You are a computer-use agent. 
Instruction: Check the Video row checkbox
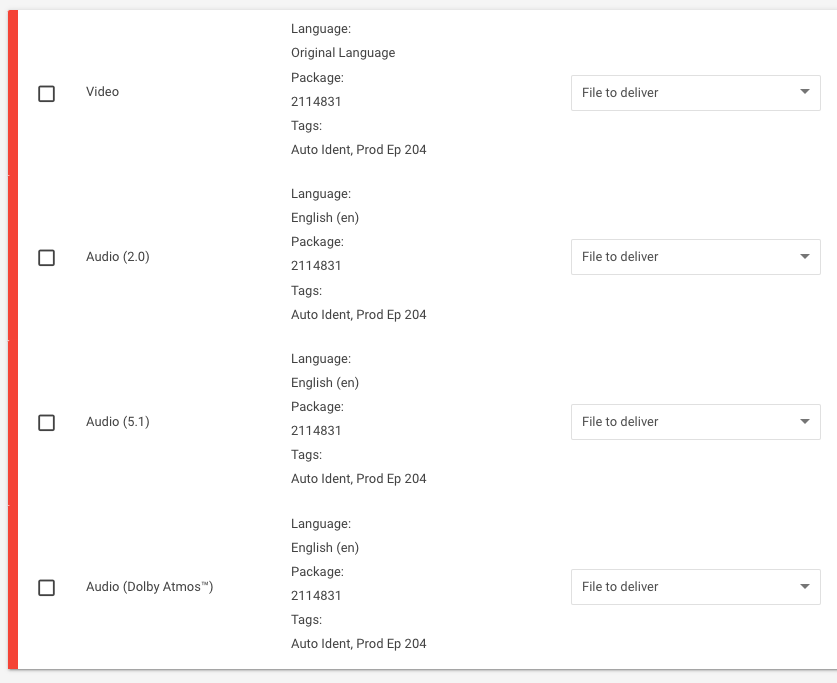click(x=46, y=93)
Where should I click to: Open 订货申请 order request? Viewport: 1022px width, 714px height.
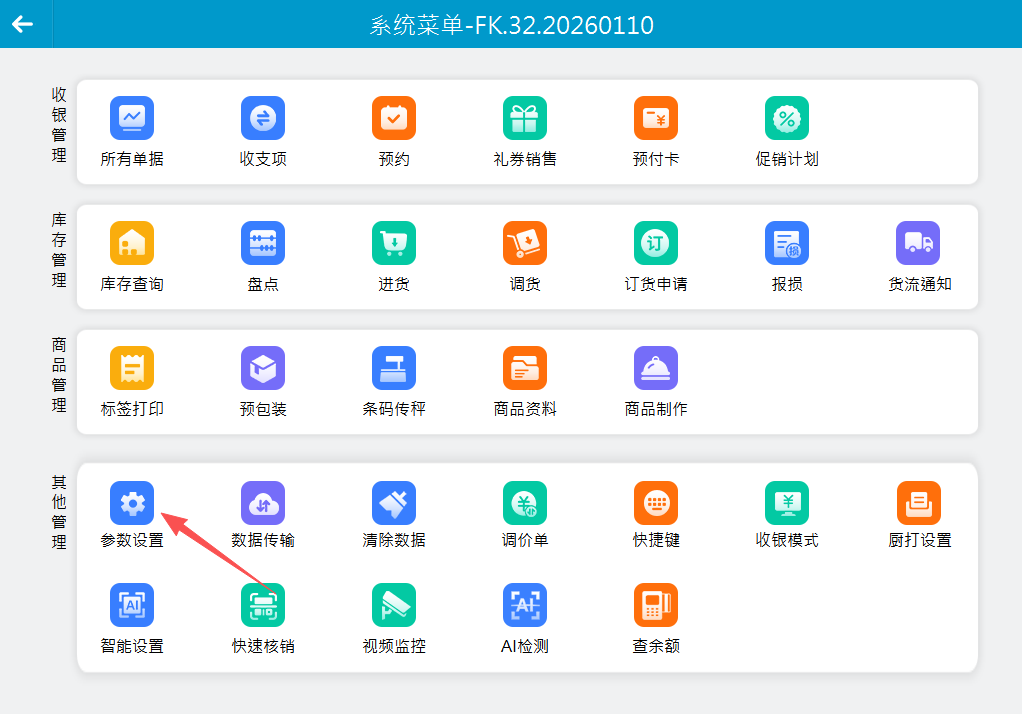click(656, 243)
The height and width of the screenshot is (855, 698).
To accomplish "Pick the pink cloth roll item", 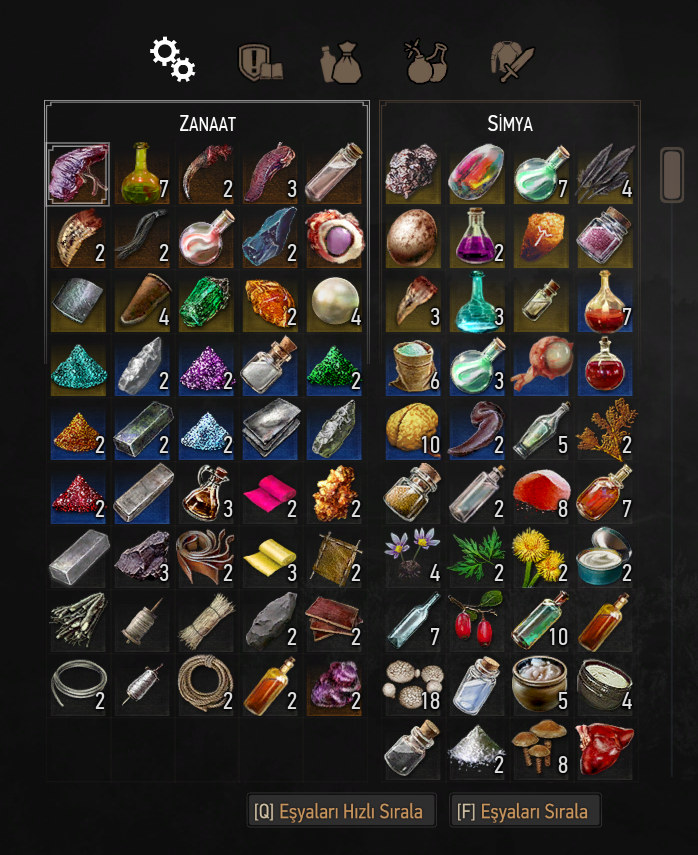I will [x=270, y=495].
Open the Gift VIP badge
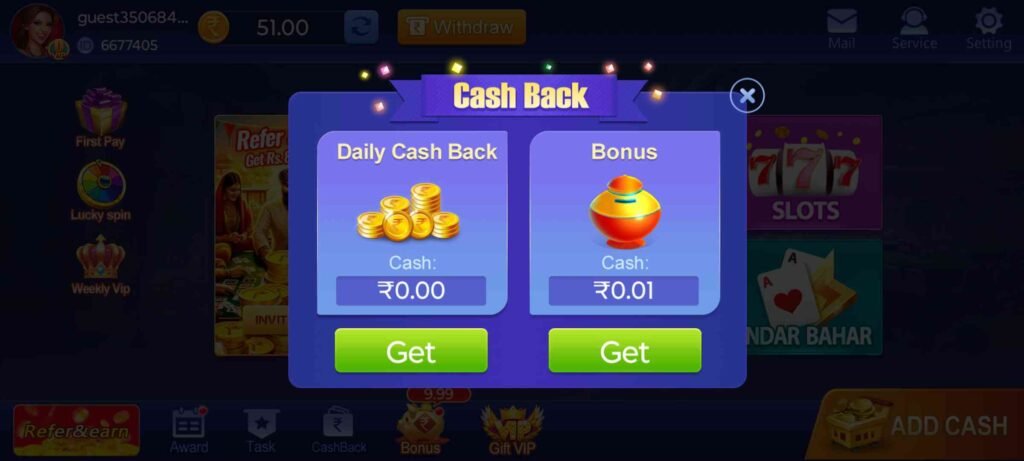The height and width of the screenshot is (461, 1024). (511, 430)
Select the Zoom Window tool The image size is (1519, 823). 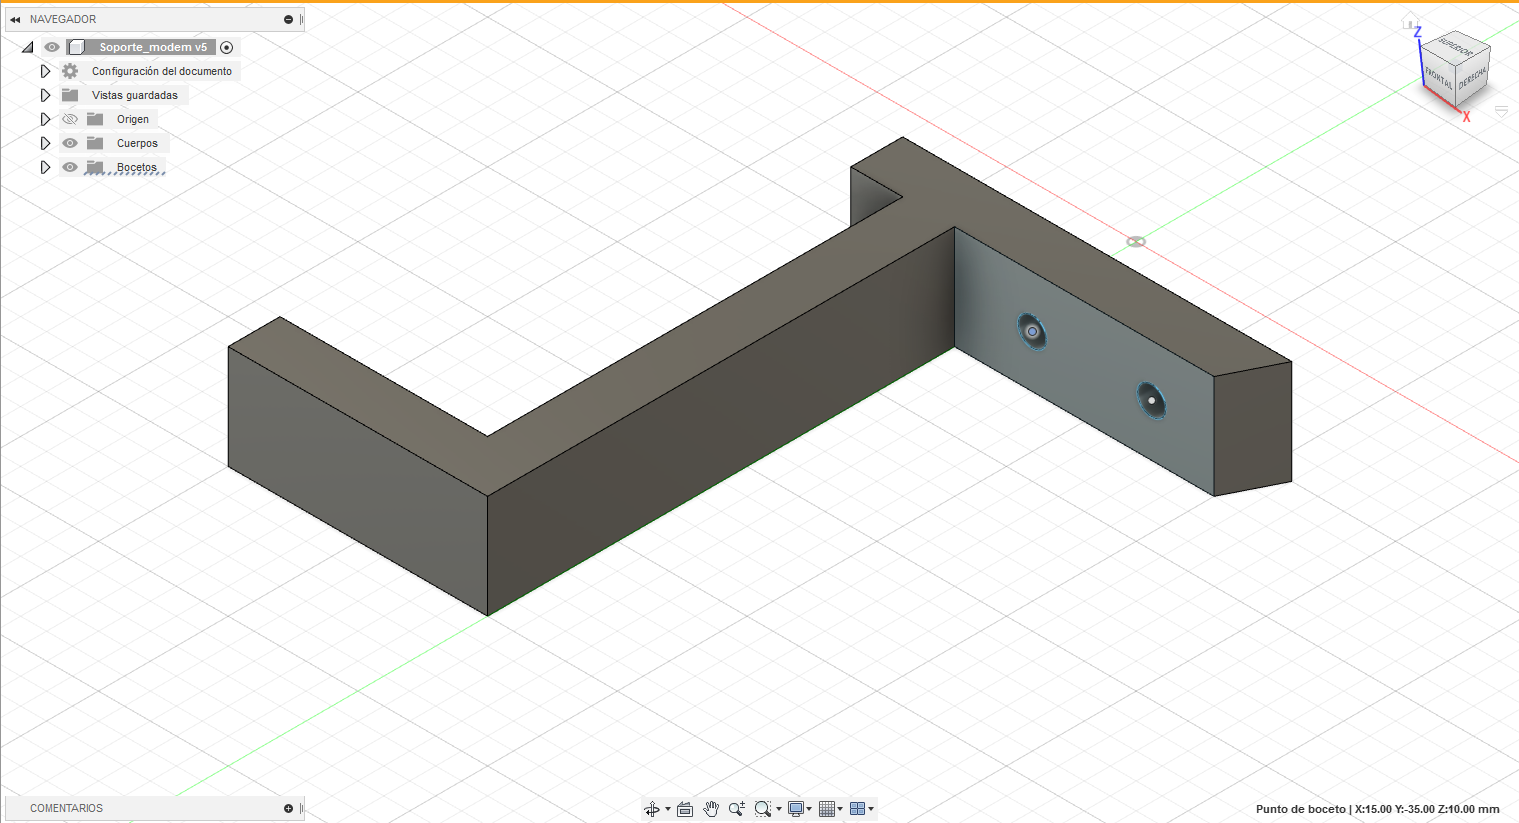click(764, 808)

* * *

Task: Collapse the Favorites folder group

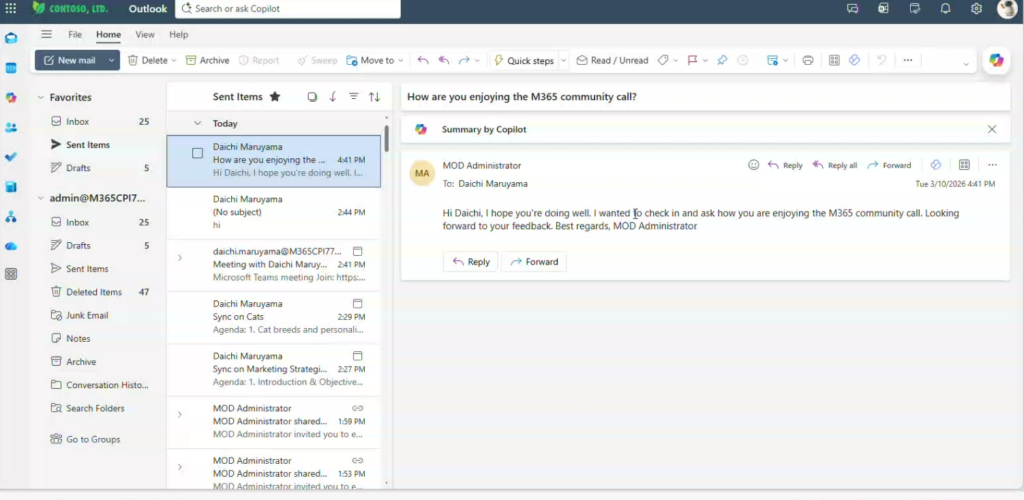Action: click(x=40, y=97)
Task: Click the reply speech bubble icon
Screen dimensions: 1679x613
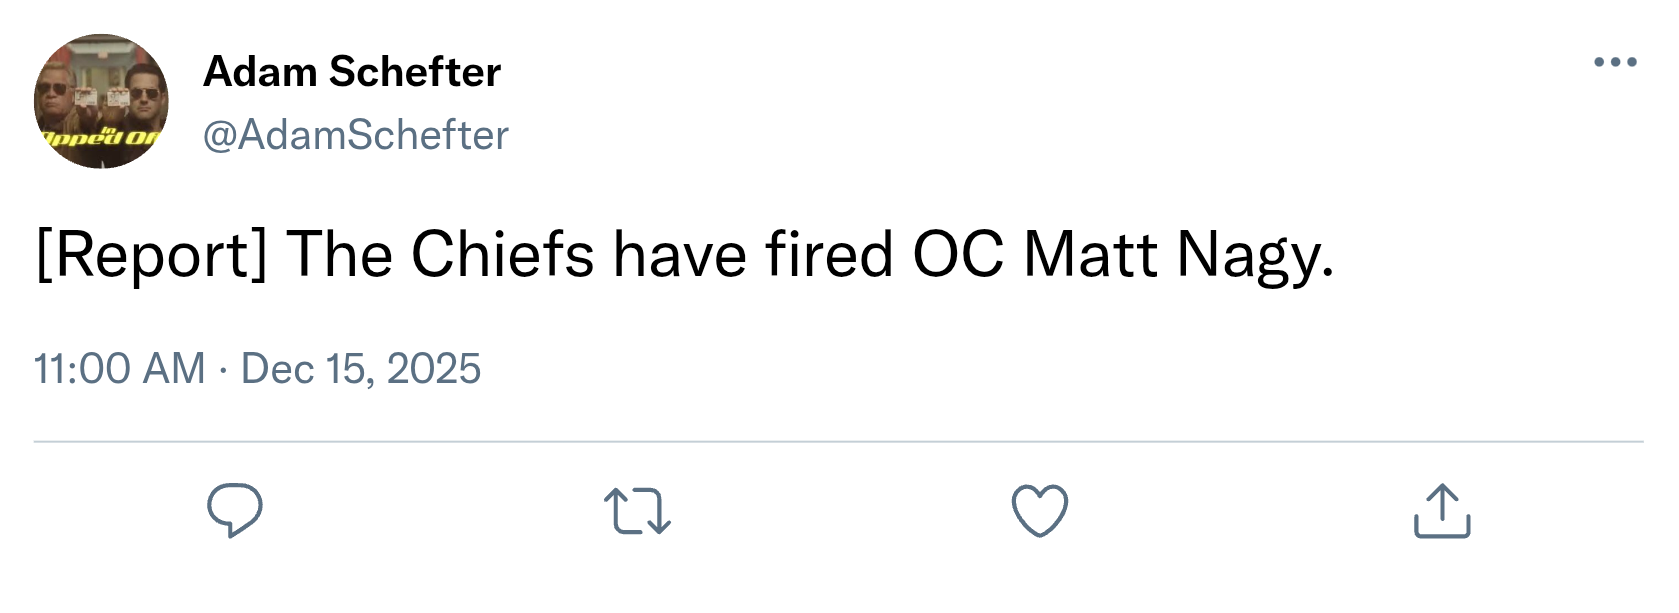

Work required
The entries above hold a line with "Task: Click the reply speech bubble icon" and a later line with "Screen dimensions: 1679x613". Write out exactly those lines and all lines between, nothing more.

Result for this task
Task: Click the reply speech bubble icon
Screen dimensions: 1679x613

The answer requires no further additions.